- [TASK INSTRUCTIONS]:
Copy each of the following entries verbatim, line by line.

>> START EXERCISE INPUT

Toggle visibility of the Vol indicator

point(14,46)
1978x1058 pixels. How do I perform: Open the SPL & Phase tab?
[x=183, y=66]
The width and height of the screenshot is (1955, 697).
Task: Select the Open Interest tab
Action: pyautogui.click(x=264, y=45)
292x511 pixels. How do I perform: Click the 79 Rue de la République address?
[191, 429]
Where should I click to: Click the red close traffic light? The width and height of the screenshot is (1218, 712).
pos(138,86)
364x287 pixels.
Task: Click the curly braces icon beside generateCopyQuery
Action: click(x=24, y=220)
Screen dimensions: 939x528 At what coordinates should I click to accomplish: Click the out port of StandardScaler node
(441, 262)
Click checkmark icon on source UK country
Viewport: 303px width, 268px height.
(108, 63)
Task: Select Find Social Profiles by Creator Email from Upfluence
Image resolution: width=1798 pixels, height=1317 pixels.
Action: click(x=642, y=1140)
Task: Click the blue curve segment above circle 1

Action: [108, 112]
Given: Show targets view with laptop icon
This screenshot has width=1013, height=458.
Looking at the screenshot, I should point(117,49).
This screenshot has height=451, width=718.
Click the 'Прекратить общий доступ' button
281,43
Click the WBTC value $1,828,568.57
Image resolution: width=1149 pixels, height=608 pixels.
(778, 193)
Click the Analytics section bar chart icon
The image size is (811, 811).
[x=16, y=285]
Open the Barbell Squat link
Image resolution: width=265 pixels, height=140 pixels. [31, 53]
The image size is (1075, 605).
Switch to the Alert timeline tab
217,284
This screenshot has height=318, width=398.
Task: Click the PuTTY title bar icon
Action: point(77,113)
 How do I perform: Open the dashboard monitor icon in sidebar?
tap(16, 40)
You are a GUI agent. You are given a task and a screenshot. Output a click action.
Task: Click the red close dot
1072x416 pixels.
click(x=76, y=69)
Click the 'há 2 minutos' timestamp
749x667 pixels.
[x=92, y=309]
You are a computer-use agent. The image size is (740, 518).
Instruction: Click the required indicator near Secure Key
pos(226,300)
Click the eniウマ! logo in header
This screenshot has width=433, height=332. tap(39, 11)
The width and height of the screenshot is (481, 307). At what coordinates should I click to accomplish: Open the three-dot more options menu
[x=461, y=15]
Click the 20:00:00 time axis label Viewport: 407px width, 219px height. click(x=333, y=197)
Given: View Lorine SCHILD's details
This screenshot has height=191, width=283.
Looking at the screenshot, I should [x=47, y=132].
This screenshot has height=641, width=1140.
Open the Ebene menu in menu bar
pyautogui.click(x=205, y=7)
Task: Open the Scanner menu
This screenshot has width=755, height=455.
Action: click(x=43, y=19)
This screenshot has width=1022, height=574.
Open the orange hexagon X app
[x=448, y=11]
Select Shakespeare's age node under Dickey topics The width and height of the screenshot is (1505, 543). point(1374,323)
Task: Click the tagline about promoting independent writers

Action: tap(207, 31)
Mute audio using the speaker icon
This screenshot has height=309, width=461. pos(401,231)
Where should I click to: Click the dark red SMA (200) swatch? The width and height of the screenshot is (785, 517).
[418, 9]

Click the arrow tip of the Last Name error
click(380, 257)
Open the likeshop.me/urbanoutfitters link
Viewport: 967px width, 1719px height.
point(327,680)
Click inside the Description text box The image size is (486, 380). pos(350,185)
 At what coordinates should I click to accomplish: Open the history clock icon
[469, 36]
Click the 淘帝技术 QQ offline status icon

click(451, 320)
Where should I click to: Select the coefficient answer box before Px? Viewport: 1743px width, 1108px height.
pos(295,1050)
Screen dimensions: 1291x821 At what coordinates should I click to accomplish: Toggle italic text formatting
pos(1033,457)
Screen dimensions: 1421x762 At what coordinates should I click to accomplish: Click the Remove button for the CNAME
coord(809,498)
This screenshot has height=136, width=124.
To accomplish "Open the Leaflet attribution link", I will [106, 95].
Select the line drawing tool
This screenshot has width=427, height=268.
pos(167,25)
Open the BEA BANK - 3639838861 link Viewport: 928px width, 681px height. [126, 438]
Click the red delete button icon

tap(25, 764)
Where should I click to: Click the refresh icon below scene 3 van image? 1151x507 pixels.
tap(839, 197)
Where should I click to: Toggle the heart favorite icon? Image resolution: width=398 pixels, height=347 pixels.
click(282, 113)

>> END EXERCISE INPUT

- [ANSWER TO THIS EXERCISE]:
Toggle visibility of the Vol indicator

point(14,46)
1978x1058 pixels. How do I perform: Open the SPL & Phase tab?
[x=183, y=66]
The width and height of the screenshot is (1955, 697).
Task: Select the Open Interest tab
Action: pyautogui.click(x=264, y=45)
292x511 pixels. How do I perform: Click the 79 Rue de la République address?
[191, 429]
Where should I click to: Click the red close traffic light? The width and height of the screenshot is (1218, 712).
pos(138,86)
364x287 pixels.
Task: Click the curly braces icon beside generateCopyQuery
Action: click(x=24, y=220)
Screen dimensions: 939x528 At what coordinates should I click to accomplish: Click the out port of StandardScaler node
(441, 262)
Click checkmark icon on source UK country
Viewport: 303px width, 268px height.
(108, 63)
Task: Select Find Social Profiles by Creator Email from Upfluence
Image resolution: width=1798 pixels, height=1317 pixels.
Action: click(x=642, y=1140)
Task: Click the blue curve segment above circle 1

Action: [108, 112]
Given: Show targets view with laptop icon
This screenshot has width=1013, height=458.
Looking at the screenshot, I should point(117,49).
This screenshot has height=451, width=718.
Click the 'Прекратить общий доступ' button
281,43
Click the WBTC value $1,828,568.57
Image resolution: width=1149 pixels, height=608 pixels.
(778, 193)
Click the Analytics section bar chart icon
The image size is (811, 811).
[x=16, y=285]
Open the Barbell Squat link
Image resolution: width=265 pixels, height=140 pixels. [31, 53]
The image size is (1075, 605).
Switch to the Alert timeline tab
217,284
This screenshot has height=318, width=398.
Task: Click the PuTTY title bar icon
Action: point(77,113)
 How do I perform: Open the dashboard monitor icon in sidebar?
tap(16, 40)
You are a GUI agent. You are given a task and a screenshot. Output a click action.
Task: Click the red close dot
1072x416 pixels.
click(x=76, y=69)
Click the 'há 2 minutos' timestamp
749x667 pixels.
[x=92, y=309]
You are a computer-use agent. The image size is (740, 518).
Instruction: Click the required indicator near Secure Key
pos(226,300)
Click the eniウマ! logo in header
This screenshot has width=433, height=332. tap(39, 11)
The width and height of the screenshot is (481, 307). At what coordinates should I click to accomplish: Open the three-dot more options menu
[x=461, y=15]
Click the 20:00:00 time axis label Viewport: 407px width, 219px height. click(x=333, y=197)
Given: View Lorine SCHILD's details
This screenshot has height=191, width=283.
Looking at the screenshot, I should [x=47, y=132].
This screenshot has height=641, width=1140.
Open the Ebene menu in menu bar
pyautogui.click(x=205, y=7)
Task: Open the Scanner menu
This screenshot has width=755, height=455.
Action: click(x=43, y=19)
This screenshot has width=1022, height=574.
Open the orange hexagon X app
[x=448, y=11]
Select Shakespeare's age node under Dickey topics The width and height of the screenshot is (1505, 543). point(1374,323)
Task: Click the tagline about promoting independent writers

Action: tap(207, 31)
Mute audio using the speaker icon
This screenshot has height=309, width=461. pos(401,231)
Where should I click to: Click the dark red SMA (200) swatch? The width and height of the screenshot is (785, 517).
[418, 9]

Click the arrow tip of the Last Name error
click(380, 257)
Open the likeshop.me/urbanoutfitters link
Viewport: 967px width, 1719px height.
point(327,680)
Click inside the Description text box The image size is (486, 380). pos(350,185)
 At what coordinates should I click to accomplish: Open the history clock icon
[469, 36]
Click the 淘帝技术 QQ offline status icon

click(451, 320)
Where should I click to: Select the coefficient answer box before Px? Viewport: 1743px width, 1108px height.
pos(295,1050)
Screen dimensions: 1291x821 At what coordinates should I click to accomplish: Toggle italic text formatting
pos(1033,457)
Screen dimensions: 1421x762 At what coordinates should I click to accomplish: Click the Remove button for the CNAME
coord(809,498)
This screenshot has height=136, width=124.
To accomplish "Open the Leaflet attribution link", I will [106, 95].
Select the line drawing tool
This screenshot has width=427, height=268.
pos(167,25)
Open the BEA BANK - 3639838861 link Viewport: 928px width, 681px height. [126, 438]
Click the red delete button icon

tap(25, 764)
Where should I click to: Click the refresh icon below scene 3 van image? 1151x507 pixels.
tap(839, 197)
Where should I click to: Toggle the heart favorite icon? Image resolution: width=398 pixels, height=347 pixels.
click(282, 113)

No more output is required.